The decline of American monopolism and the on-going crisis in European construction are, in fact, accompanying the progressive redefinition of new geopolitical balances with their centre of gravity inexorably moving towards the Orient.
The emergence of a new political framework that is notably more complex with respect to the second half of the XX century, has witnessed both the establishment of new powers, some of them with global influence, and the return to the scene of others, such as Russia, that had been hastily categorized as consigned to history. Both these groups share the desire to re-write the rules of world governance, demanding a role proportioned to the specific weight of each.

The new geopolitical balances taking shape have also modified the geography of world shipping. This fact is anything but unimportant considering that the sea has always been, and still is, the main means of circulating goods. The new geo-economic situation favours the opening of new routes that are exponentially increasing commercial flow towards Asia, causing the displacement of the centre of gravity towards the east, at the expense of the American Atlantic routes.
In this new multipolar reality, where India and China play a major role, the Indian Ocean functions as a connecting logistic platform that assists the promotion of Asian economic development. It actually connects Europe, Asia, the Middle East and Africa, allowing the passage of abundant shipments of energy required to maintain production in the major global economies. A proof of this is that as much as 80% of global goods traffic passes through ports of the Asian continent as is the fact that, in the classification of the main container ports, three of the first ten are Chinese; this is also reflected both in the size of its merchant fleet and in ship-building, so much so that China is seen as the unequivocal leader in this field.

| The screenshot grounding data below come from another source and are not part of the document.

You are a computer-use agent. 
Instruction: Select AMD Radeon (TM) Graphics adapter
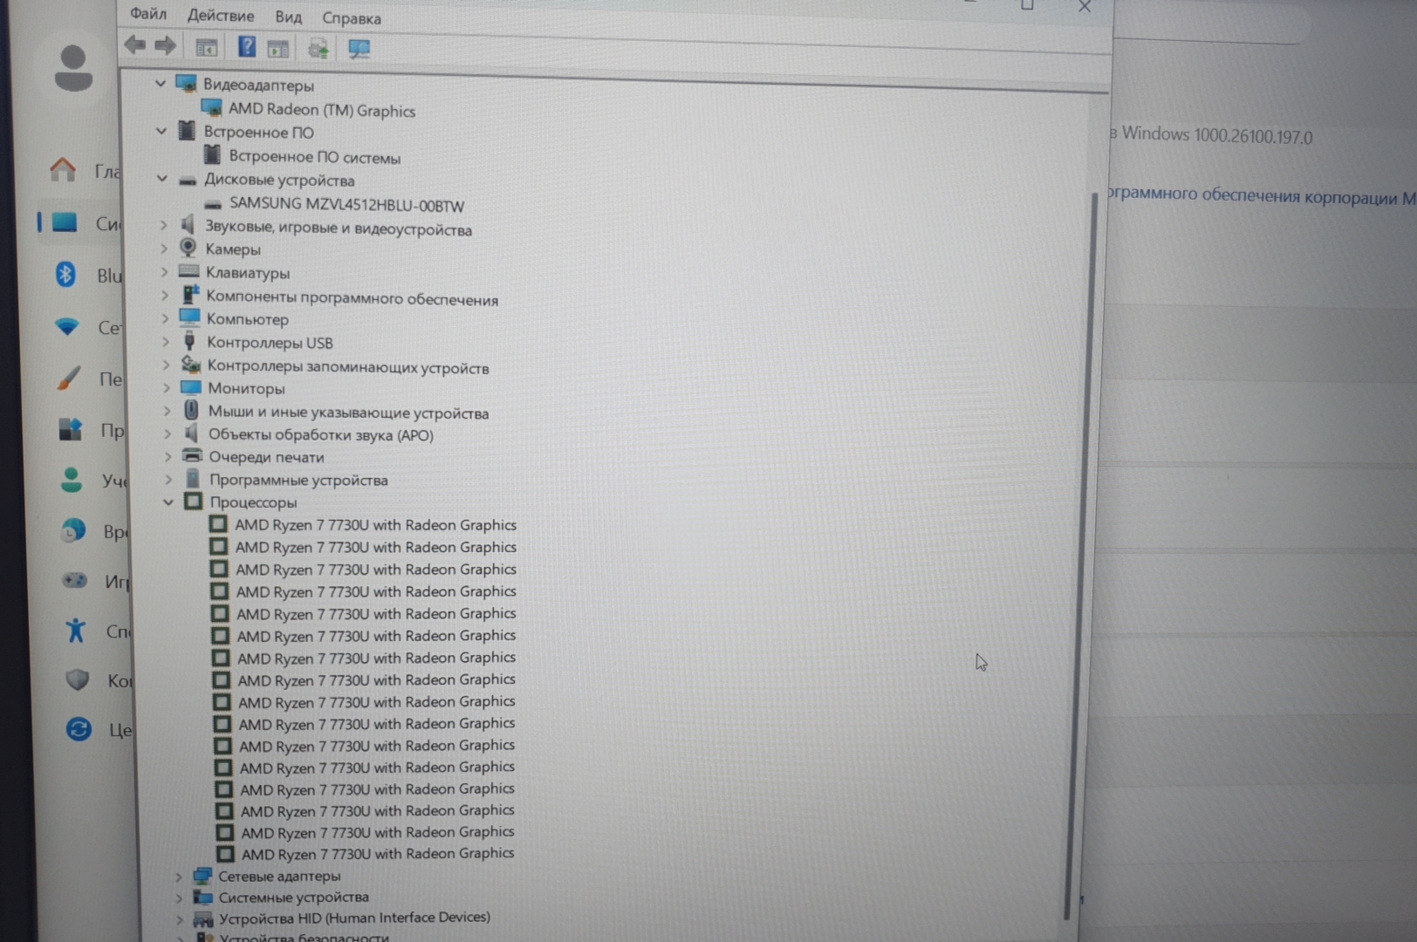(x=321, y=110)

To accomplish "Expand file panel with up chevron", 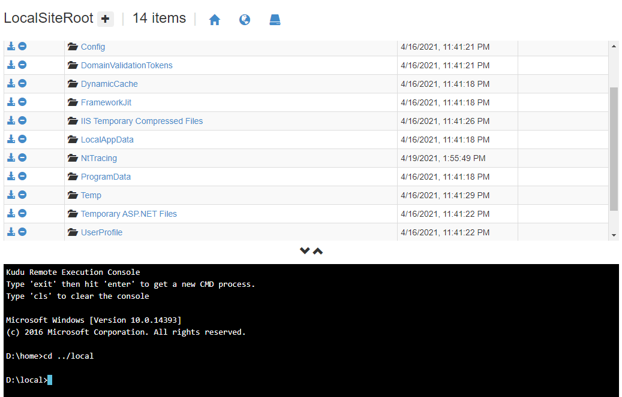I will pyautogui.click(x=318, y=251).
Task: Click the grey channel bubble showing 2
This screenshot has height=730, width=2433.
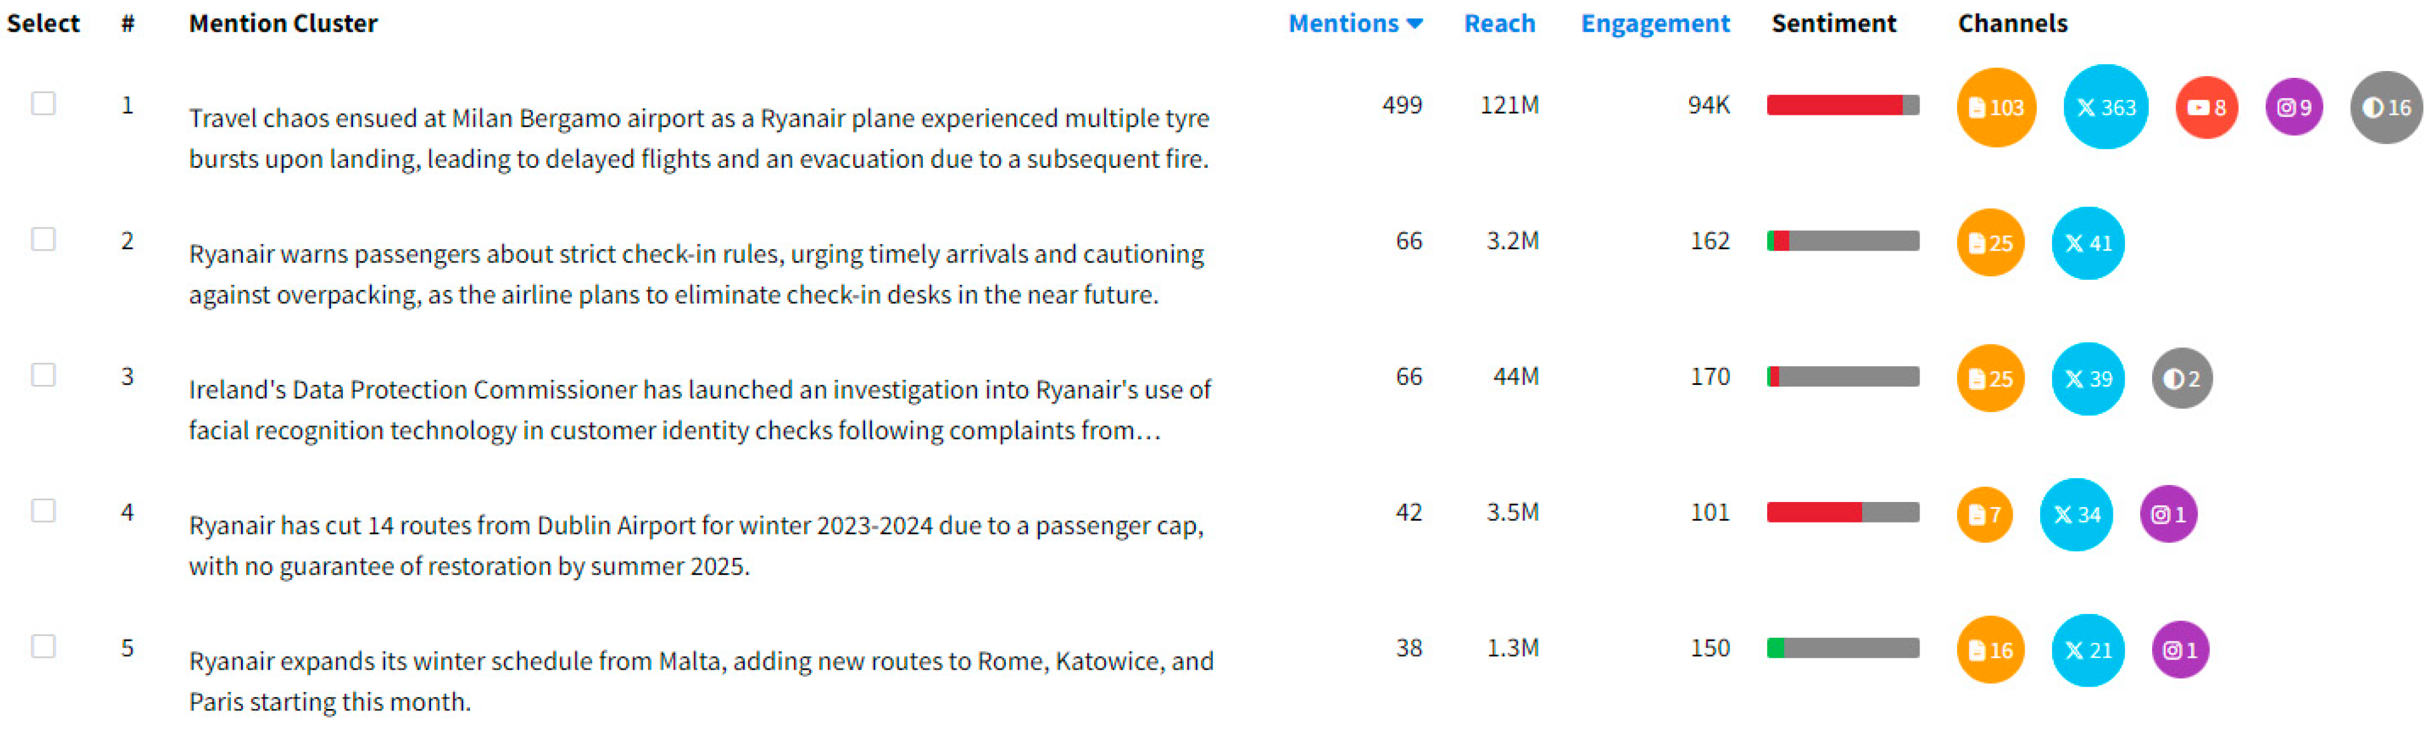Action: tap(2181, 379)
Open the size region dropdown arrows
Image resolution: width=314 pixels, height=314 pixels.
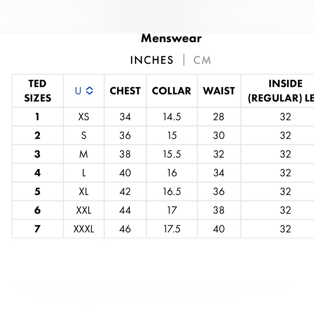coord(89,90)
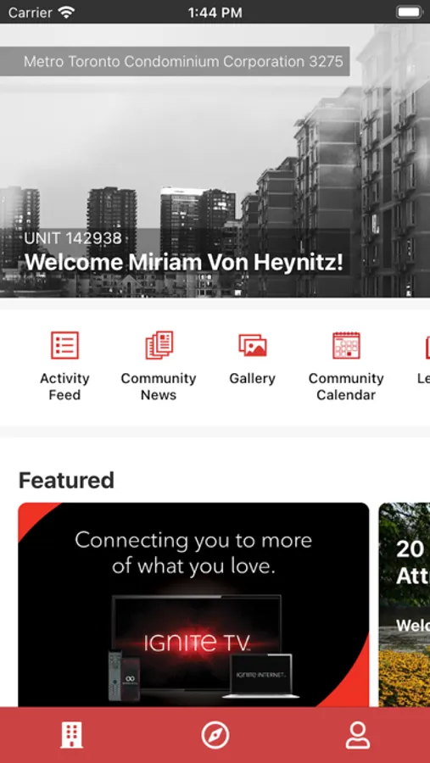Select the Community News label
The image size is (430, 763).
(x=159, y=387)

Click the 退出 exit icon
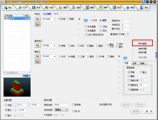[x=142, y=7]
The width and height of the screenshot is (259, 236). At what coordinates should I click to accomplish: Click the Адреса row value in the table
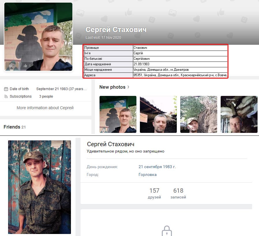coord(180,75)
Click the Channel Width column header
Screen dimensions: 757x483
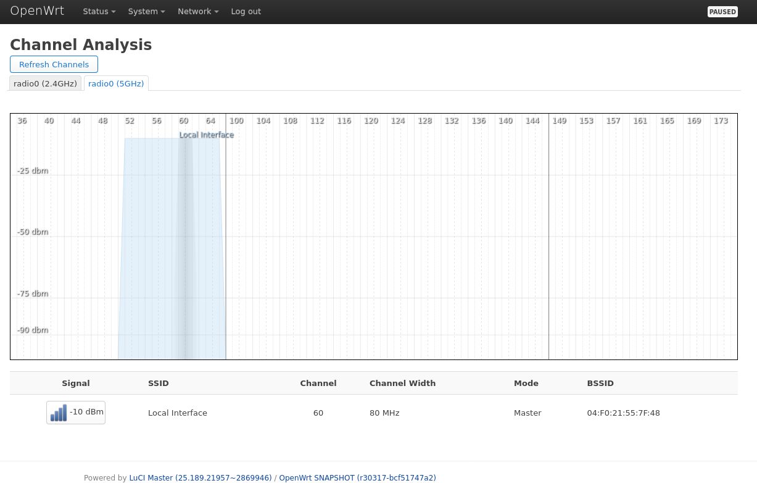point(402,383)
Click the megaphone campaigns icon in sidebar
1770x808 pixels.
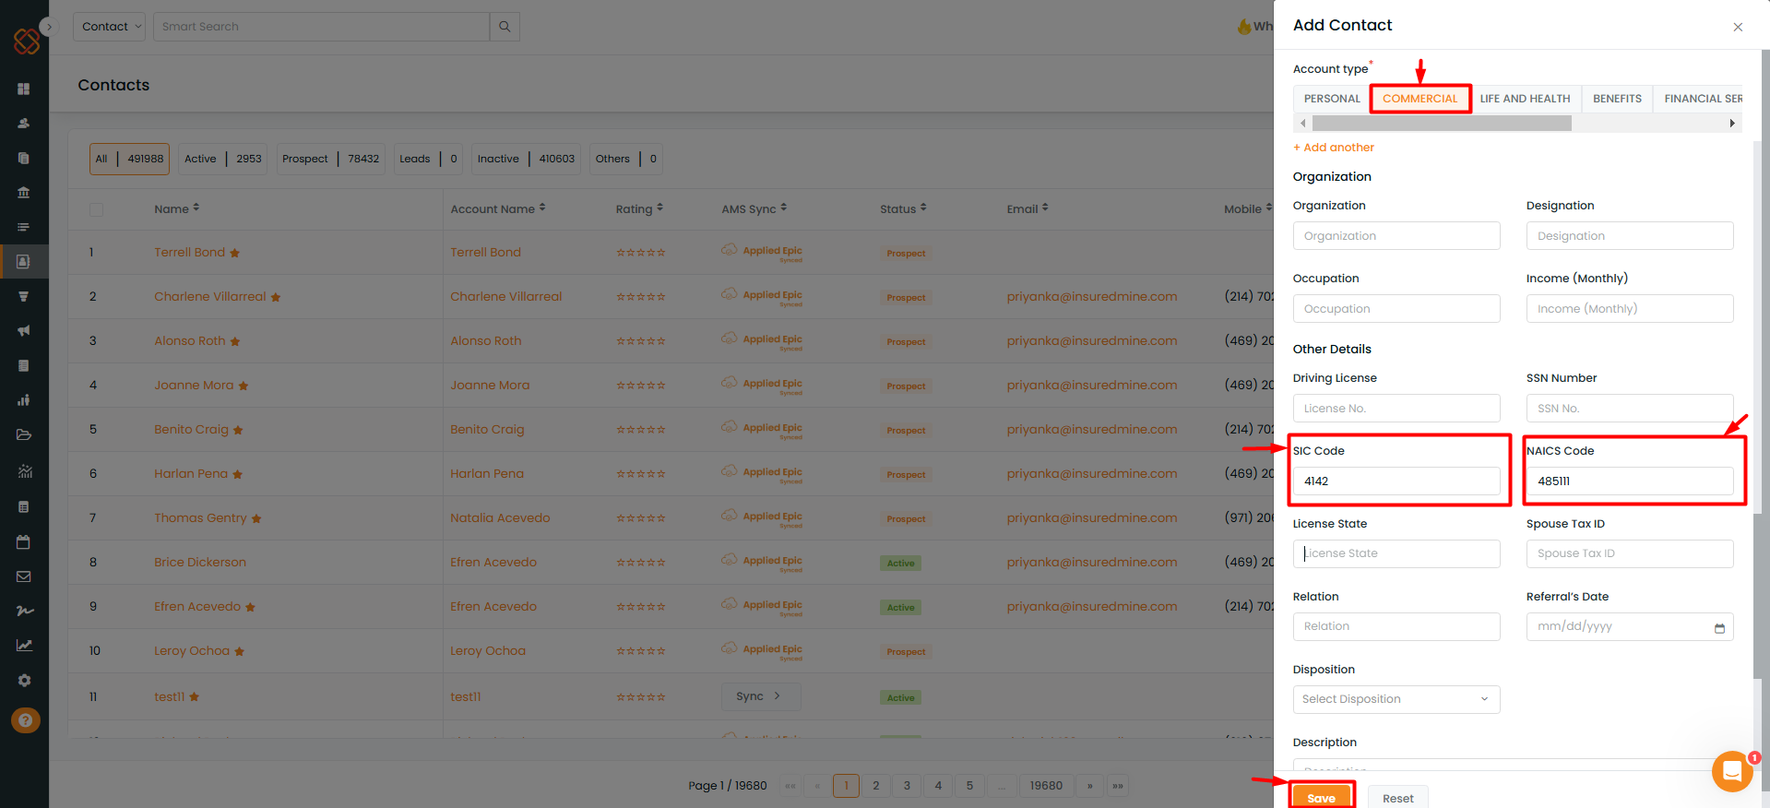pyautogui.click(x=24, y=330)
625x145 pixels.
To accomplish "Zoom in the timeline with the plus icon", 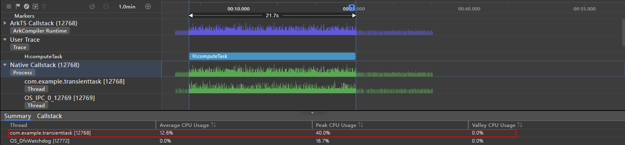I will coord(148,6).
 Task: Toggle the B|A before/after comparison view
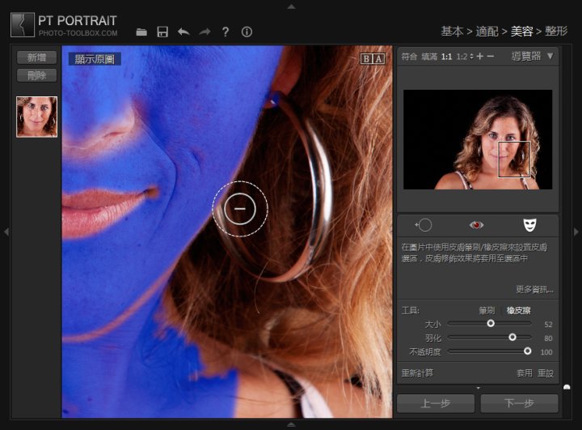click(x=372, y=58)
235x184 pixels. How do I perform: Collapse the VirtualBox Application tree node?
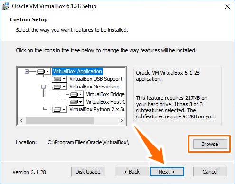click(27, 72)
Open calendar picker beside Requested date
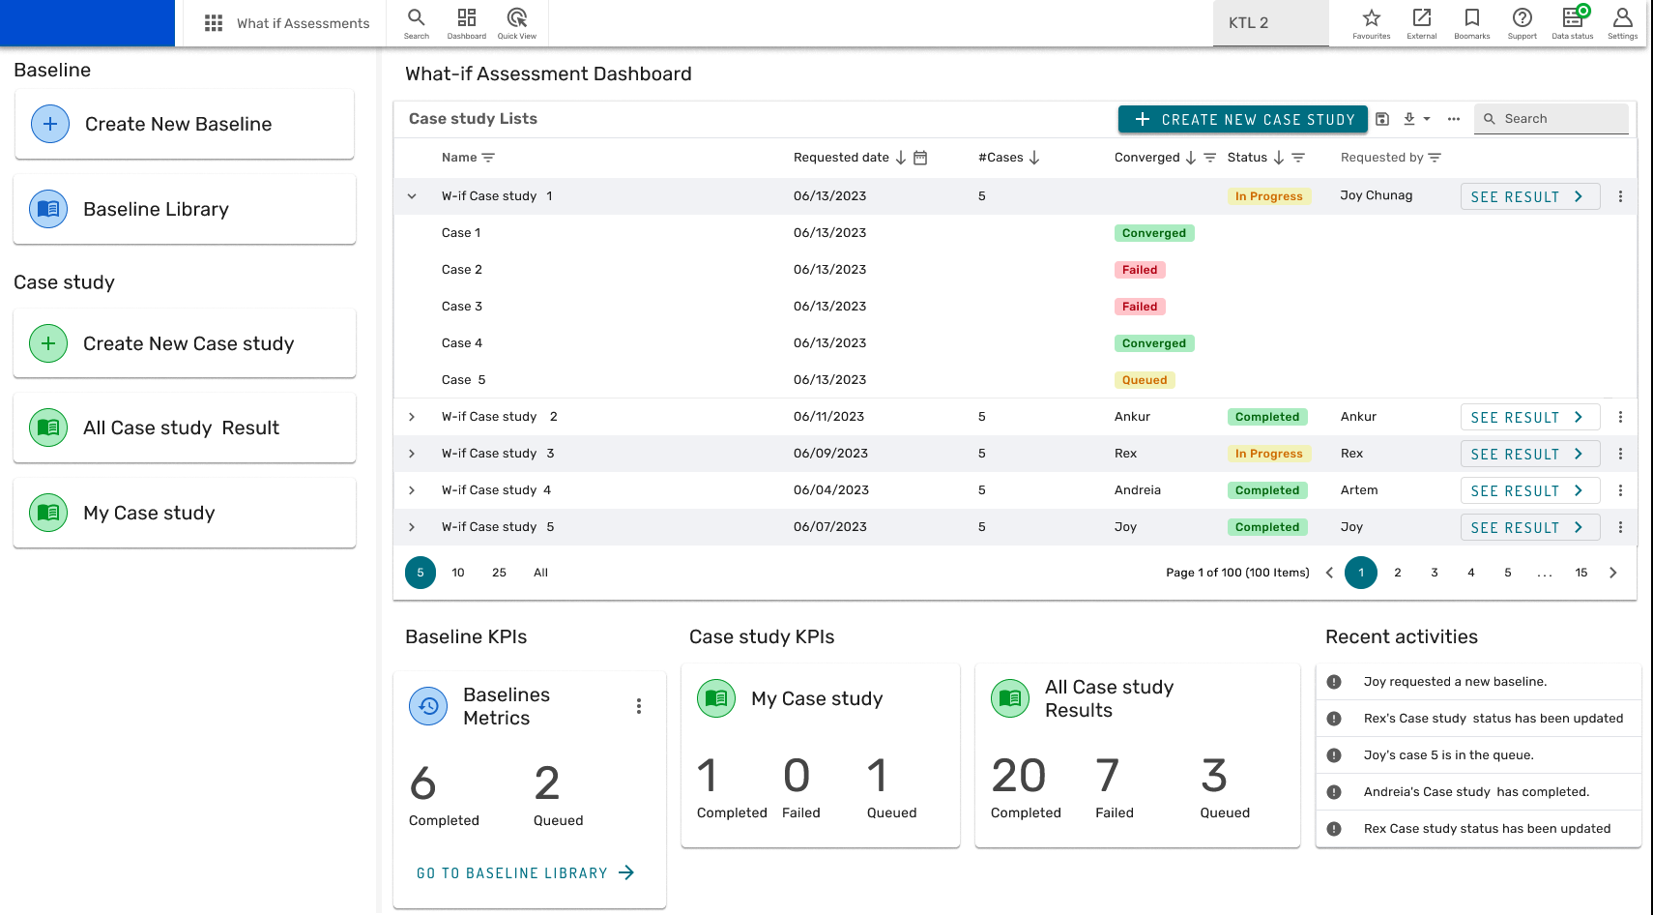This screenshot has height=915, width=1653. (x=920, y=158)
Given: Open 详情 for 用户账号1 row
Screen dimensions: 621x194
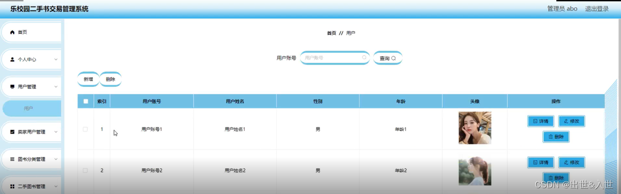Looking at the screenshot, I should coord(541,121).
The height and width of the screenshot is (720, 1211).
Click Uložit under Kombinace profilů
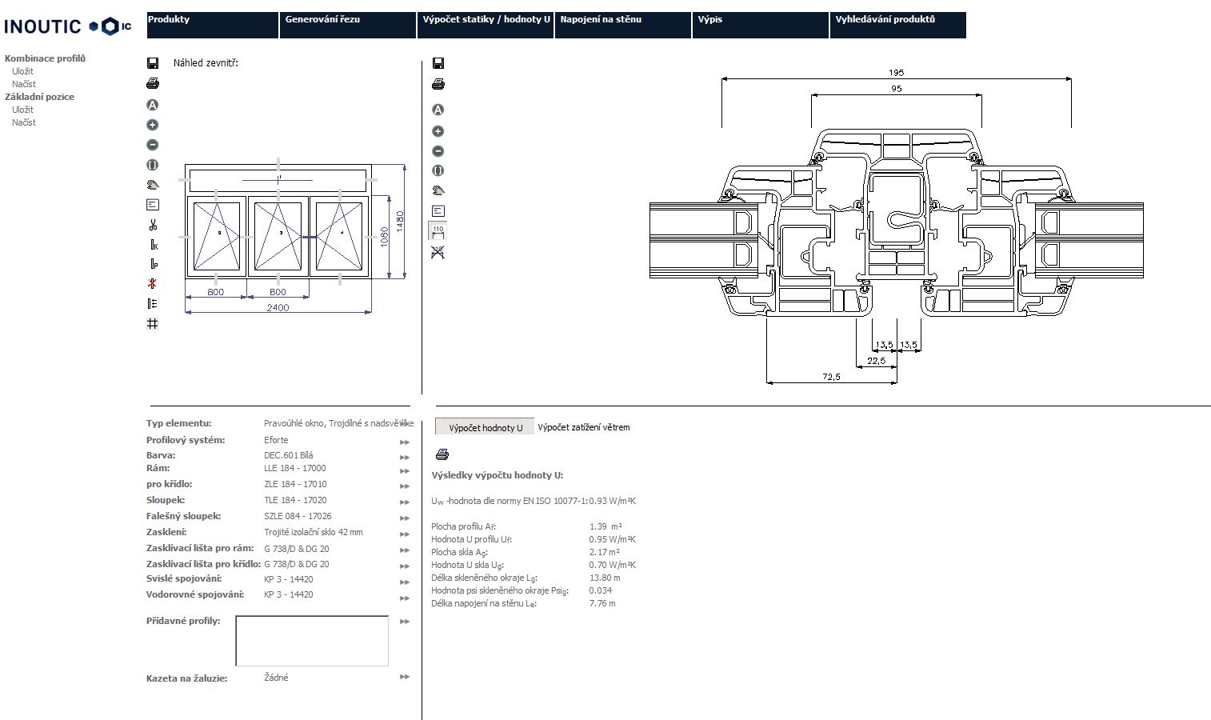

It is therefore correct to hold that the geo-political and geo-economic importance of the Indian Ocean is based on two segments, the first of which doubtless concerns the now stable Chinese economy of which the Indian Ocean is the main transit route. This has required Peking to develop a maritime strategy centred on two oceans, the Pacific and the Indian and to choose Pakistan and Sri Lanka as two fundamental logistic bases. Indeed, China is affected by the dilemma of the Straits of Malacca where the prohibition of passage could be fatal.
Unlike China, India, by reason of its geographic position, enjoys an advantage since its maritime strategy is mainly focussed on the Indian Ocean – from the Cape of Good Hope to the Straits of Lombok.

Given the role that India and China are playing globally, it is clear that the economic security of this area is of vital importance, also for those who have economic relations with these actors, given the new centrality acquired by the area in connecting East, South, South East and Western Asia, as well as Africa and Europe.
The two Powers, after a period of criticism, have again begun to dialogue, placing among their priorities the stability of the area, complete agreement on some global themes and, above all, the conviction that the new world order must be based on multi-polarity to promote the less-developed countries and sufficient economic growth to offset inequality and combat poverty. (F.R.)